Diana Krall, sexy and smart at the Riverside
Krall and her great band spread the jazz tent over standards and rock songs alike.
Monday night at the Riverside Theater, Diana Krall joked about making a children’s album — a “smoky, sultry, scotch-infused” children’s album.
It’s funny because it’s true — not the children’s album part, the “smoky, sultry,” part. I don’t know about the
scotch.
I won’t kid you, I love that sexiness and it has something to do with her success. I mean, she packed the sweltering Riverside in July in Milwaukee, and everyone stayed in steam-room conditions through a 75-minute set with no intermission.
Sex appeal is a great thing, but not the only great thing about Diana Krall. Very high musicianship frees her formidable musical imagination. Krall doesn’t improvise all that radically while she’s singing. She doesn’t launch scat tangents in the way of Ella Fitzgerald, say. Mostly, she retains the shape of the melodic line but transposes it, to put it into intriguing, unexpected relationships with the harmony. She’s far more adventurous with her piano playing. Monday night, Krall crafted one convincing solo after another. No idle cocktail noodling for her; Krall’s improvisations were short stories with beginnings, middles and ends.
Given the extended treatments of old standards (Exactly Like You, ‘Deed I Do, Cheek to Cheek), bossa nova (Summer Samba, Quiet Nights of Quiet Stars) and newer tunes (Dylan’s A Simple Twist of Fate, Tom Waits’ Jockey Full of Bourbon), her solos were more like chapters in novels. Her co-authors were Anthony Wilson, guitar; Robert Hurst, bass; and Karriem Riggins, drums. These jazz virtuosos listened acutely to Krall and one another. They commented and supported with exquisite awareness, and they put their solo turns in context of what had come before. The four have in common a gift for rhythmic wit.
Except for clever, preconceived endings, their arrangements seem to be open-ended. On several occasions during this 14-song set, you could hear them moving into uncharted territory, feeling their way toward an evolving form, changing the mood and even altering the chord changes. They never failed in this; the music often turned suspenseful but never turned incoherent.
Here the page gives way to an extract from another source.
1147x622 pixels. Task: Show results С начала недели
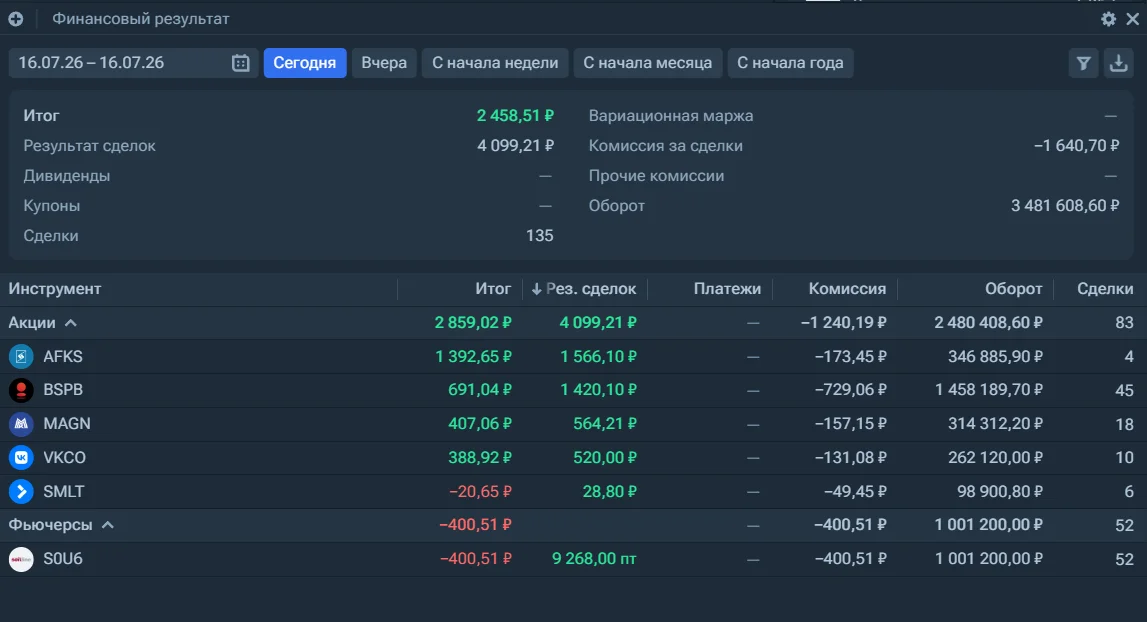point(495,63)
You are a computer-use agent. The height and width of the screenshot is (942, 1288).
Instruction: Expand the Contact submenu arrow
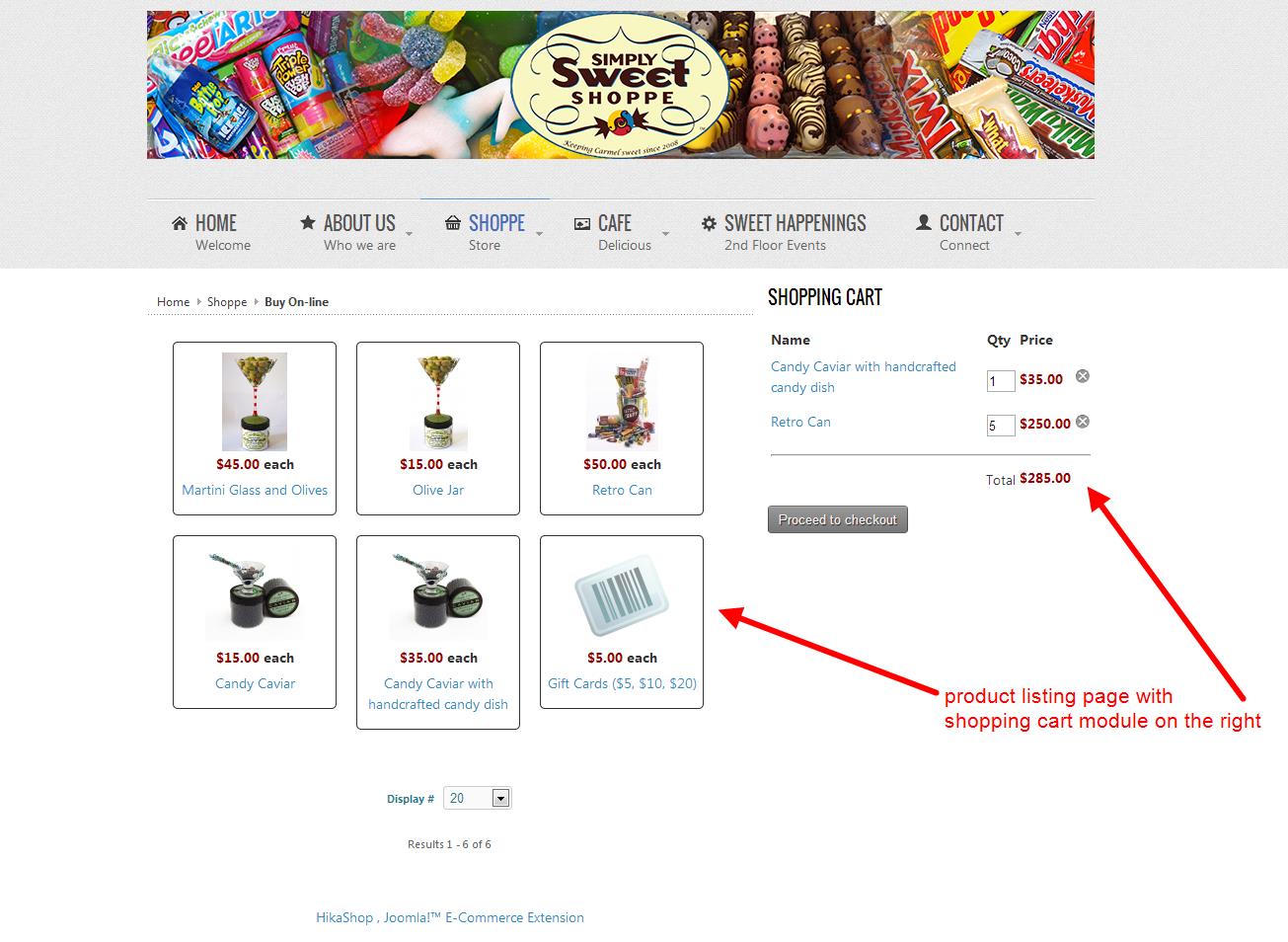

The most amazing transformation began with a brilliant, impossibly fleet and light treatment of Irving Berlin’s Cheek to Cheek. Over the course of several rounds of improvisation, the mood changed entirely, until Hurst landed on a heavy bass ostinato. Along with everyone else in the place, I couldn’t imagine how they would get back from there to the light fantastic of Heaven, I’m in heaven…
About that time, Krall sang: Here come old flat top He come groovin’ up slowly… Krall and company took off from Fred-and-Ginger‘s ballroom and landed on the Beatles’s Come Together and made it all sound plausible. What imagination, what nerve. What fun.
Very well written, and a fine compliment to Ms. Krall!
Thanks for commenting, Brandon. We do try, here at TCD. — Strini
To say the truth, I had never even heard of this lady before; but your VERY nice review sent me scurrying to YouTube and a marvelous video she made – “Just The Way You Are”. Great stuff. Great writing. Thanks, Tom.
You have captured in words my exact reactions on a visceral level to Diana Krall. Before I had ever seen her picture, I had a vision of a 40-60 year old attractive woman-of-the-world who had seen it all, done it all, etc. How a person of her tender years manages to not only generate such emotions within herself but also evoke them in her audience is truly a gift. She is the musical equivalent of Talisker, a smoky, elegant, lingering single malt scotch from the Isle of Skye.